Jon Vollemaere was never one to shy away from a challenge, but his latest venture with R5 FX takes him into uncharted territory. He talks to Nicola Tavendale about his plans to boost liquidity in emerging market currencies, not launching a SEF from the start, American imperialism and why he finds voice brokers underwhelming.

Emerging market currencies, by Jon Vollemaere’s own admission, were rather unloved and over-looked in terms of electronic trading. But according to the founder and CEO of new interbank liquidity pool R5 FX, this market is rapidly becoming much more exciting.

In part this is due to economic factors, such as low volatility in the euro, dollar and yen as compared to the EM currencies, which are moving around rather a lot. Demand for the Indian rupee has been considerable this year, as well as other currencies such as Brazilian real.

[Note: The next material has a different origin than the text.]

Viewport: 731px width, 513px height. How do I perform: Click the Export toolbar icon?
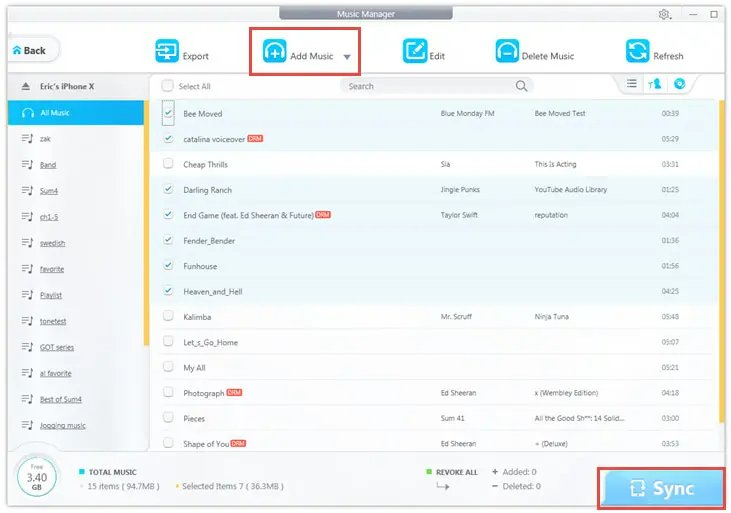(167, 52)
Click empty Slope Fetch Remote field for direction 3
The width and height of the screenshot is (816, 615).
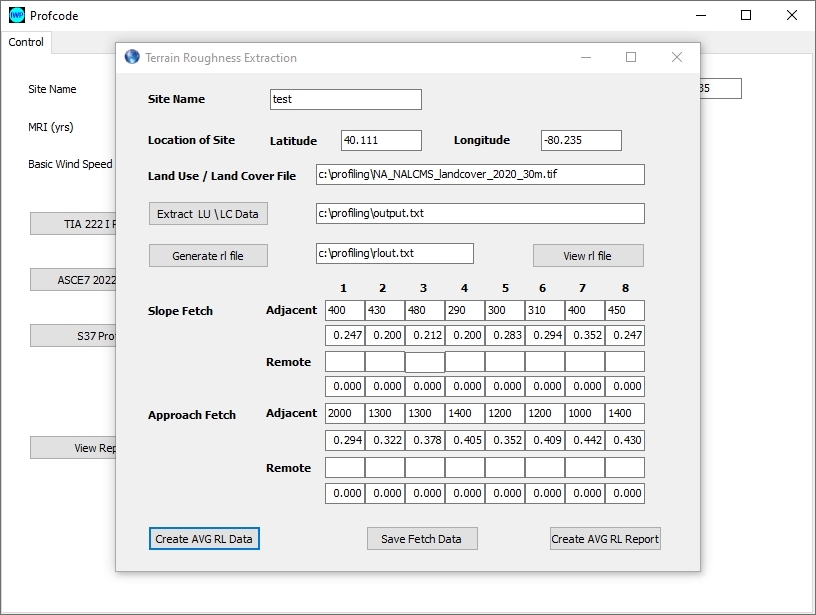tap(425, 362)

This has not gone unnoticed by the banking community. Last year, Vollemaere says he was contacted by a number of London’s major banks which were looking for a technology solution to a shift they had noticed in trading behaviour. The banks reported a significant increase in demand from their clients for trading EM currency pairs, but because it is predominately a voice brokered market, the institutions could not electronically process these trades.

“After delving into it a bit more we discovered that thin liquidity is just the start of the problem,” explains Vollemaere.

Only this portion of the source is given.